- **Task prompt**: Every entry is to be written out word for word.

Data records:
-=-=-
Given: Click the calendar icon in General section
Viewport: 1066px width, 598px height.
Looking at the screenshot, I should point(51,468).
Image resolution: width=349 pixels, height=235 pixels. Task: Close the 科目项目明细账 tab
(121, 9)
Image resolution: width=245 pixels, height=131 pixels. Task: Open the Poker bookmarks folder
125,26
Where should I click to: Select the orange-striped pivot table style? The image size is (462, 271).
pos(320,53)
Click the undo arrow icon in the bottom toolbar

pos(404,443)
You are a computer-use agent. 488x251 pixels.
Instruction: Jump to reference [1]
-=-=-
- **Exercise response**:
Given: Click the calendar icon in General section
Viewport: 1066px width, 598px height.
Looking at the screenshot, I should point(51,468).
Image resolution: width=349 pixels, height=235 pixels. Task: Close the 科目项目明细账 tab
(121, 9)
Image resolution: width=245 pixels, height=131 pixels. Task: Open the Poker bookmarks folder
125,26
Where should I click to: Select the orange-striped pivot table style? The image size is (462, 271).
pos(320,53)
Click the undo arrow icon in the bottom toolbar

pos(404,443)
You are a computer-use agent. 488x251 pixels.
Instruction: Jump to reference [1]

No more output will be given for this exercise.